# Sig of the Moment 4 - Voting -



## K R Y

*ENTRY 1









ENTRY 2









ENTRY 3









ENTRY 4









ENTRY 5









ENTRY 6









ENTRY 7









Please vote for your favourite entry based on design, rather than subject matter. No self voting allowed, if you vote for yourself you will be automatically disqualified. Poll ends on the 27th. Good luck all!
*​


----------



## K R Y

Some amazing entries this time, I had to go with entry 3, the blackground and overall design is great. I really love that sig. 1 and 2 also stood out and it was a tough decision.

Great entries all round, this should be a good competition


----------



## Rauno

I picked number 3, looks absolutely badass. Super Mario is awesome as well.


----------



## limba

There isn't much to say really!

Great entries this time arround also.

People are getting better and better, no doubt.
Learning new techniques, combining new styles. 
It's getting harder to figure out who made the sigs.

Without other delay...i'm voting dor entry 1. 
Big respect for Morgan Freeman. That man is a living legend. And i like a lot how the sig turned out.

_PS: only one day for voting?! can't it last 2-3 days at least!?_


----------



## CutterKick

Expect better from me next time ... photoshop just ain't for me, went back to gimp.


----------



## K R Y

limba said:


> Big respect for Morgan Freeman. That man is a living legend. And i like a lot how the sig turned out.
> 
> _PS: only one day for voting?! can't it last 2-3 days at least!?_


I swear I set it for the 27th... Will PM an Admin to change it.


----------



## Rauno

I love the Penn sig as well, something about the colors that does the job for me.


----------



## Intermission

Too many good ones but I went with Sonic.


----------



## M.C

Dang, everyone did a super good job this time.

Very tough to vote on. I'll have to wait a bit to vote and judge it more.

Also, I changed the poll to the 27th.


----------



## Killz

Entry 4. Good job guys


----------



## M.C

I decided to go with #1.

Morgan Freeman is my favorite actor, and I just feel it the most.


----------



## streetpunk08

They were all really well done. For me it was a toss up between the Morgan Freeman one and the Punisher one. I wanted to go with #1 since I'm a huge Morgan Freeman fan but I voted for #3. I thought it was the best design.


----------



## Intermission

I don't know if I should be happy or not with my entry.


----------



## CutterKick

Intermission said:


> I don't know if I should be happy or not with my entry.


This describes how I'm feeling as well.


----------



## D.P.

▸ SET OF TASKS:
1. From the signature contest thread, write out the passage starting with "I swear I set" and going on through "job for me.".
2. In the signature contest thread, which entry did streetpunk08 vote for?

▸ DATASET ENTRIES:

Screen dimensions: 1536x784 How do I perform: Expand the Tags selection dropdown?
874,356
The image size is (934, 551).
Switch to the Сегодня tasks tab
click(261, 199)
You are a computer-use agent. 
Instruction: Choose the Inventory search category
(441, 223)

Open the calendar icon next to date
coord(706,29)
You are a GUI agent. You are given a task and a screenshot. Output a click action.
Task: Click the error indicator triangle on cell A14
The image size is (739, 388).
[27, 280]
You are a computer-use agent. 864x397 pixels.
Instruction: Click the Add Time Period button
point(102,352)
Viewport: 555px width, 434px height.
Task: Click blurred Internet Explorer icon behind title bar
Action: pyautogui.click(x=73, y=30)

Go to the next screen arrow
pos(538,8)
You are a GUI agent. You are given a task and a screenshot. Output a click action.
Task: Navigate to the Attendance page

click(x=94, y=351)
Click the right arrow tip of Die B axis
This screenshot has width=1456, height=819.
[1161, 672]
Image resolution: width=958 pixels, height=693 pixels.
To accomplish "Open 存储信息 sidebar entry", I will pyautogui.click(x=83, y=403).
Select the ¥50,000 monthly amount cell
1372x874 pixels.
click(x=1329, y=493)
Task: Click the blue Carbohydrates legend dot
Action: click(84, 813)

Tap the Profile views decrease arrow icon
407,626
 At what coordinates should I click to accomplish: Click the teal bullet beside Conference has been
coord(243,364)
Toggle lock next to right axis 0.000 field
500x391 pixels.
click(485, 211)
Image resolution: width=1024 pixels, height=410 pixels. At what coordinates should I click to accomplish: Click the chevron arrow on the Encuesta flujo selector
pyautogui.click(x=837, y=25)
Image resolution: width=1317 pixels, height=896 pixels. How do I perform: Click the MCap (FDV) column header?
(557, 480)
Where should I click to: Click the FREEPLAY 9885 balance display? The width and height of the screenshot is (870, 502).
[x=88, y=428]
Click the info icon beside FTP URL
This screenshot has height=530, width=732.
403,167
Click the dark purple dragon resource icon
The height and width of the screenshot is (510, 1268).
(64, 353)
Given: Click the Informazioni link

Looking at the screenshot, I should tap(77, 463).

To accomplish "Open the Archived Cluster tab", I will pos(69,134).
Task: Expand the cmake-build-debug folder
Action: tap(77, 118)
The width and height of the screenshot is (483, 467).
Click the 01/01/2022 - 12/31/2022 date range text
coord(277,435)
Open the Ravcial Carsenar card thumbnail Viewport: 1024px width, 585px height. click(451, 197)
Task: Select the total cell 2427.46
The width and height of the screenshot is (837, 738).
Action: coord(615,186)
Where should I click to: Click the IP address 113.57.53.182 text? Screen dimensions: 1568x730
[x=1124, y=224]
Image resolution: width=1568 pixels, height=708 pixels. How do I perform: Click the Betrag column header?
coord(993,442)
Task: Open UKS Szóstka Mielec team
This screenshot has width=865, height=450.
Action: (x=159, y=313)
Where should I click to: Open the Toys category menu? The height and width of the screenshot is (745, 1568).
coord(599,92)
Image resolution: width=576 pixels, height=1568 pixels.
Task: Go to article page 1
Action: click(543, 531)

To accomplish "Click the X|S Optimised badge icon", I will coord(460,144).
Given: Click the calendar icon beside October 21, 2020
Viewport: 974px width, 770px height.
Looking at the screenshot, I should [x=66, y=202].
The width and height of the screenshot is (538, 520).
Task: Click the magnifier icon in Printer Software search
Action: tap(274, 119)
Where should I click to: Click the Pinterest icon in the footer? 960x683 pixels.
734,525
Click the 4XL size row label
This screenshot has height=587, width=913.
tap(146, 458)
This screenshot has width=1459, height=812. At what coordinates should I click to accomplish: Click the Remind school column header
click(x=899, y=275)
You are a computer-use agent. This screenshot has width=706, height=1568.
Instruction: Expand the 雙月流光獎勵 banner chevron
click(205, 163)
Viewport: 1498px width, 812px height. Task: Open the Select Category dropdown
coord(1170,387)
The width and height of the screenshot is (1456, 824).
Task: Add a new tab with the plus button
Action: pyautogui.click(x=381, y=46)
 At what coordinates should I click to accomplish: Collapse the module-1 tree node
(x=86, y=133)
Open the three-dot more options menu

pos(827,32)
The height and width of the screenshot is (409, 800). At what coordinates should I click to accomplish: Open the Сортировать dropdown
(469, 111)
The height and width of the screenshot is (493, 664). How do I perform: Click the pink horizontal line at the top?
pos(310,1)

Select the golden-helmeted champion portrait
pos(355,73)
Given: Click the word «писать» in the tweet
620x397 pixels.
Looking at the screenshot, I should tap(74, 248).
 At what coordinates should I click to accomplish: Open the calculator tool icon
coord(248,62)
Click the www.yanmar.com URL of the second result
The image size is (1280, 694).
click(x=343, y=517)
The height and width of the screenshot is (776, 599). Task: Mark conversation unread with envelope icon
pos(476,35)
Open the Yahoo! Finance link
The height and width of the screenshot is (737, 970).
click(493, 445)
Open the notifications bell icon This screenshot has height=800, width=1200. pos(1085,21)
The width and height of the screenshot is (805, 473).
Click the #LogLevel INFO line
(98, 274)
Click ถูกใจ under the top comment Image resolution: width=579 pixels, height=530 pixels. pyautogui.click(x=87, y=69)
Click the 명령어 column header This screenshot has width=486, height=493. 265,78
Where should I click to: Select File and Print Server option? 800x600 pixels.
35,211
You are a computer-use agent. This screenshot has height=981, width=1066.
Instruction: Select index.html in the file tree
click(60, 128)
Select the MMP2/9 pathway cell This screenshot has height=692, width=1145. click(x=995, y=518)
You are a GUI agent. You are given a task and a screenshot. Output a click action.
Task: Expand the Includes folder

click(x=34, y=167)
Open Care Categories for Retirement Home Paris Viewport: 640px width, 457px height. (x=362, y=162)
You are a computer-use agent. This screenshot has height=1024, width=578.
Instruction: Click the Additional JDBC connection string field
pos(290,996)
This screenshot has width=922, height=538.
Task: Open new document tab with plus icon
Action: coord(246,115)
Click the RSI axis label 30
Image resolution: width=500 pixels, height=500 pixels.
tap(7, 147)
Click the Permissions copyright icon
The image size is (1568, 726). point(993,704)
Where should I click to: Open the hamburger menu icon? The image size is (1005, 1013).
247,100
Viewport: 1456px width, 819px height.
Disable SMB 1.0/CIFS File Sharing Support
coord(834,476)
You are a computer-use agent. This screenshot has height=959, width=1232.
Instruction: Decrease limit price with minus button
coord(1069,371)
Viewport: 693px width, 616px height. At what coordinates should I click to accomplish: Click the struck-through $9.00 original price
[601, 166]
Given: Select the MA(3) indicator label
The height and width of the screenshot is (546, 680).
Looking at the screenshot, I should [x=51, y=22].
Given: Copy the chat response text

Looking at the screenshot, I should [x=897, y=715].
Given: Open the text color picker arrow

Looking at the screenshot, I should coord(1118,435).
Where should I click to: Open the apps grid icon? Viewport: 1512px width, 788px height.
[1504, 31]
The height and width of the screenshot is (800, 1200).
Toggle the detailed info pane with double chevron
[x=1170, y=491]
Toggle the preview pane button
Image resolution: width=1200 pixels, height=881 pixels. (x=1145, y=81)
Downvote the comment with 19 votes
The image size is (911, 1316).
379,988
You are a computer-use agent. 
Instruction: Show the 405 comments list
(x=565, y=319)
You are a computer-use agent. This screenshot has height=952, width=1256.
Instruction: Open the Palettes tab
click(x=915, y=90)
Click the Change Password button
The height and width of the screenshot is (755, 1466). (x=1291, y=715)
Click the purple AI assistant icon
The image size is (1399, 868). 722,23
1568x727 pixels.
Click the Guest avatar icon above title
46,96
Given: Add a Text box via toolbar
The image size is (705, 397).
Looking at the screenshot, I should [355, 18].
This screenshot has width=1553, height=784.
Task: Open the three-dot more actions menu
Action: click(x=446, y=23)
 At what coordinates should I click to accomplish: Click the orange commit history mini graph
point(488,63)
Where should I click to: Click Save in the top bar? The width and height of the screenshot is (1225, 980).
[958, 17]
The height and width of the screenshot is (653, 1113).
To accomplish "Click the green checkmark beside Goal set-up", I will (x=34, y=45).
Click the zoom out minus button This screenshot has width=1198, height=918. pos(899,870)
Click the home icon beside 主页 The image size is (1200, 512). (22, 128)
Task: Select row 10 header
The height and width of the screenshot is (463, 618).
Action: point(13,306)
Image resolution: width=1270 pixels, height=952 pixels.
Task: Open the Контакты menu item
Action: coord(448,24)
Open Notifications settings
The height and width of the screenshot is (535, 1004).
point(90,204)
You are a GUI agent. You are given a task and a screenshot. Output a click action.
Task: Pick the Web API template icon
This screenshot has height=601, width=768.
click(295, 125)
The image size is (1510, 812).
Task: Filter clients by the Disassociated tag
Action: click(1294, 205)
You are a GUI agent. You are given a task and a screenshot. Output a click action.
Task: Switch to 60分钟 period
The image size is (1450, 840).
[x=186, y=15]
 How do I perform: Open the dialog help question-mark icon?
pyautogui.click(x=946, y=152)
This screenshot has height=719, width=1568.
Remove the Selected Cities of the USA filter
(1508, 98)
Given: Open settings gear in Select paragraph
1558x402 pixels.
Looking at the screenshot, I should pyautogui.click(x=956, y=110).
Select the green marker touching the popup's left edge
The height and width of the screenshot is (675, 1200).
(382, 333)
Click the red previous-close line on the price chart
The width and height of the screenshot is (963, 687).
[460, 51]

▸ EXPECTED RESPONSES:
1.
I swear I set it for the 27th... Will PM an Admin to change it.


----------



## Rauno

I love the Penn sig as well, something about the colors that does the job for me.

2. Entry 3.